Re: [PATCH v3] futex: Remove requirement for lock_page in

From: Davidlohr Bueso
Date: Wed Jan 20 2016 - 14:55:39 EST


On Tue, 19 Jan 2016, Bueso wrote:
/*
* Private mappings are handled in a simple way.
*
+ * If the futex key is stored on an anonymous page, then the associated
+ * object is the mm which is implicitly pinned by the calling process.
+ *
* NOTE: When userspace waits on a MAP_SHARED mapping, even if
* it's a read-only handle, it's expected that futexes attach to
* the object not the particular process.
@@ -566,16 +592,61 @@ again:
key->both.offset |= FUT_OFF_MMSHARED; /* ref taken on mm */
key->private.mm = mm;
key->private.address = address;
+
+ get_futex_key_refs(key); /* implies MB (B) */
+
} else {
+ struct inode *inode;
+
+ /*
+ * The associtated futex object in this case is the inode and
+ * the page->mapping must be traversed. Ordinarily this should
+ * be stabilised under page lock but it's not strictly
+ * necessary in this case as we just want to pin the inode, not
+ * update radix tree or anything like that.
+ *
+ * The RCU read lock is taken as the inode is finally freed
+ * under RCU. If the mapping still matches expectations then the
+ * mapping->host can be safely accessed as being a valid inode.
+ */
+ rcu_read_lock();
+ if (READ_ONCE(page->mapping) != mapping ||
+ !mapping->host) {
+ rcu_read_unlock();
+ put_page(page);
+
+ goto again;
+ }
+ inode = READ_ONCE(mapping->host);
+
+ /*
+ * Take a reference unless it is about to be freed. Previously
+ * this reference was taken by ihold under the page lock
+ * pinning the inode in place so i_lock was unnecessary. The
+ * only way for this check to fail is if the inode was
+ * truncated in parallel so warn for now if this happens.
+ *
+ * We are not calling into get_futex_key_refs() in file-backed
+ * cases, therefore a successful atomic_inc return below will
+ * guarantee that get_futex_key() will continue to imply MB (B).
+ */
+ if (WARN_ON_ONCE(!atomic_inc_not_zero(&inode->i_count))) {
+ rcu_read_unlock();
+ put_page(page);
+
+ goto again;
+ }
+
+ /* Should be impossible but lets be paranoid for now */
+ BUG_ON(inode->i_mapping != mapping);

Hmm, do we want to transform this into an if and do rcu unlock and then just
call BUG()?
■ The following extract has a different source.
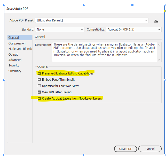This screenshot has height=158, width=166.
Task: Open the Adobe PDF Preset dropdown
Action: pyautogui.click(x=92, y=20)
I't doesn't matter at this point _anyway_, but it would be the right
thing to do, no?

+
key->both.offset |= FUT_OFF_INODE; /* inode-based key */
- key->shared.inode = mapping->host;
+ key->shared.inode = inode;
key->shared.pgoff = basepage_index(page);
+ rcu_read_unlock();
}

- get_futex_key_refs(key); /* implies MB (B) */
-
out:
- unlock_page(page);
put_page(page);
return err;
}